Given problem: Rewrite the records from the line containing "How do I perform: Collapse" through the end of the records, replacing "checkbox" with "check box" and leaving everything else unchanged.

Data provided:
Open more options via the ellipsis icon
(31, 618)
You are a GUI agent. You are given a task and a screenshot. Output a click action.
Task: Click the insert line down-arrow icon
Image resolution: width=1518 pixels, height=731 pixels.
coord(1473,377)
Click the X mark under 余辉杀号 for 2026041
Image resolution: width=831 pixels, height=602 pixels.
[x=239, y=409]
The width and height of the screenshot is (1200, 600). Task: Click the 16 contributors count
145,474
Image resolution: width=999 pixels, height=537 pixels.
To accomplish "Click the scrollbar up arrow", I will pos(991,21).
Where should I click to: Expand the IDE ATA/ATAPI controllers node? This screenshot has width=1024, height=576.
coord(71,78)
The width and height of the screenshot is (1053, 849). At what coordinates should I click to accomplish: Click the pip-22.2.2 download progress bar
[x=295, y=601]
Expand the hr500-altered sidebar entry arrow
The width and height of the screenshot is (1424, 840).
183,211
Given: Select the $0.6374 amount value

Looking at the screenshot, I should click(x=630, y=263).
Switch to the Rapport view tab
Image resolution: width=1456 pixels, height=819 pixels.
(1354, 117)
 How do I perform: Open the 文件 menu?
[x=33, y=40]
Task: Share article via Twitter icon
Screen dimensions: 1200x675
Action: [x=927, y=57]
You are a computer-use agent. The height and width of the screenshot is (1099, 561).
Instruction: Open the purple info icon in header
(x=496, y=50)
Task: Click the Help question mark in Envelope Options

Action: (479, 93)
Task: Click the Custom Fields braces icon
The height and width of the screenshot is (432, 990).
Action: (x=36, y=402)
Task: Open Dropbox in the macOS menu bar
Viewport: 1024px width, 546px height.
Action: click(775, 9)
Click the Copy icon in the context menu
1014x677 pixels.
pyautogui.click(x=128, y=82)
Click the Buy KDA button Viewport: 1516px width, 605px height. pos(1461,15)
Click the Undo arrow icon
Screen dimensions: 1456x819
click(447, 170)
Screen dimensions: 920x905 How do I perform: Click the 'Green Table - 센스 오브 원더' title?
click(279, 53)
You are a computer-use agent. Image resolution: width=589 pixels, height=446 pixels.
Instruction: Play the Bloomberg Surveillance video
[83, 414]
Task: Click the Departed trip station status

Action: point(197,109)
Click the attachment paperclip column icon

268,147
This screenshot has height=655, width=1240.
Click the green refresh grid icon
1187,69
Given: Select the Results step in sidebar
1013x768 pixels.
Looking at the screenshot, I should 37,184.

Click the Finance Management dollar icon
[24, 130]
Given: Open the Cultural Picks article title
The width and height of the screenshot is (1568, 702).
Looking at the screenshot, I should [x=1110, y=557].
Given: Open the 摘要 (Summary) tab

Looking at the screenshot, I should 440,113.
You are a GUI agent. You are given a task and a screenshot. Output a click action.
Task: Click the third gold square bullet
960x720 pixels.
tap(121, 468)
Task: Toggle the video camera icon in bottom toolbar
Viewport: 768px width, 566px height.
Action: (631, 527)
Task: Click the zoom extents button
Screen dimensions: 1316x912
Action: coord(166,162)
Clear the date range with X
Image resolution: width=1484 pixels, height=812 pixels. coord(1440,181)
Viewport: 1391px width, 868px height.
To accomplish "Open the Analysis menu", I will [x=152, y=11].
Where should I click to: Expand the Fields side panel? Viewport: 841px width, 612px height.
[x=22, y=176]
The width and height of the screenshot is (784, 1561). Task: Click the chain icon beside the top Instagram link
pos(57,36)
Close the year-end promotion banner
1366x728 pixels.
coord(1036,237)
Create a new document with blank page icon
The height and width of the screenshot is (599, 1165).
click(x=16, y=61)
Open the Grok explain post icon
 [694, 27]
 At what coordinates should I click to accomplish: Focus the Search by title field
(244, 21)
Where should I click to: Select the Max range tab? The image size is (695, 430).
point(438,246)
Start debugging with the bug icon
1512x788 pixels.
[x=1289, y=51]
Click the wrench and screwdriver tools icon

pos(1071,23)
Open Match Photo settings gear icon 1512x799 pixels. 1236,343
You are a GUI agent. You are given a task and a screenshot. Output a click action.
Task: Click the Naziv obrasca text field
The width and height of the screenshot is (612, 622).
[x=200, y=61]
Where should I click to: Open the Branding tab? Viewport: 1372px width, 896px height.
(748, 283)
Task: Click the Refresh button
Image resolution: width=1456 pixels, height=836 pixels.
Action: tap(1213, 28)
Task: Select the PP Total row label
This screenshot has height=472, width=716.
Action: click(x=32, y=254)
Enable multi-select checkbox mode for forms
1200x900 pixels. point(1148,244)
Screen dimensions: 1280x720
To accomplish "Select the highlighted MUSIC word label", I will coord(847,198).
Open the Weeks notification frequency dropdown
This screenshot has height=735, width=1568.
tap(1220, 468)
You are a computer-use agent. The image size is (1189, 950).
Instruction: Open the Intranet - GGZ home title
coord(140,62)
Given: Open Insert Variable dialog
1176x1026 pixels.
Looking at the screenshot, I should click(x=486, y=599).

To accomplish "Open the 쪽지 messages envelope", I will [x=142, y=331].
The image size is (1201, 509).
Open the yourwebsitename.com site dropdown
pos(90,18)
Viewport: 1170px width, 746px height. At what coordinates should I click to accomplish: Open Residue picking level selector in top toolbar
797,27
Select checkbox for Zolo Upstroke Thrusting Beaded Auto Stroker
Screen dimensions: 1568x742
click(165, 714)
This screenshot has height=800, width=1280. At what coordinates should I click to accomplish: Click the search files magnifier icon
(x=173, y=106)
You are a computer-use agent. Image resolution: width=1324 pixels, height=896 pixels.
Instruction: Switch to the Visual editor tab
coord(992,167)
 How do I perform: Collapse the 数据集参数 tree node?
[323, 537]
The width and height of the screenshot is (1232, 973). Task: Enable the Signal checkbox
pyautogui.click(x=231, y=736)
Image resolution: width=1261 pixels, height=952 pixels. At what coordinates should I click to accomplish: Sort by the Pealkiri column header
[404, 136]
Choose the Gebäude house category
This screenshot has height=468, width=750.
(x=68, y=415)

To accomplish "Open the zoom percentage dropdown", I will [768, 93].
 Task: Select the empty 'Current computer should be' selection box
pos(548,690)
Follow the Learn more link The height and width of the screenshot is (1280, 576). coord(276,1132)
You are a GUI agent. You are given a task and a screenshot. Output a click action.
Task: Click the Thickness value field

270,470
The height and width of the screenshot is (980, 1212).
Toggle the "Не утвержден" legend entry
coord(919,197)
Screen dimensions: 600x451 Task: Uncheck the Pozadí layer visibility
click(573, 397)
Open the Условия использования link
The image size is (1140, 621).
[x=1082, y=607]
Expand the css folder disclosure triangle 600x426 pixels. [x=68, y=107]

Reply to the exercise:
 How do I perform: Collapse the 数据集参数 tree node?
[323, 537]
The width and height of the screenshot is (1232, 973). Task: Enable the Signal check box
pyautogui.click(x=231, y=736)
Image resolution: width=1261 pixels, height=952 pixels. At what coordinates should I click to accomplish: Sort by the Pealkiri column header
[404, 136]
Choose the Gebäude house category
This screenshot has height=468, width=750.
(x=68, y=415)

To accomplish "Open the zoom percentage dropdown", I will [768, 93].
 Task: Select the empty 'Current computer should be' selection box
pos(548,690)
Follow the Learn more link The height and width of the screenshot is (1280, 576). coord(276,1132)
You are a GUI agent. You are given a task and a screenshot. Output a click action.
Task: Click the Thickness value field

270,470
The height and width of the screenshot is (980, 1212).
Toggle the "Не утвержден" legend entry
coord(919,197)
Screen dimensions: 600x451 Task: Uncheck the Pozadí layer visibility
click(573, 397)
Open the Условия использования link
The image size is (1140, 621).
[x=1082, y=607]
Expand the css folder disclosure triangle 600x426 pixels. [x=68, y=107]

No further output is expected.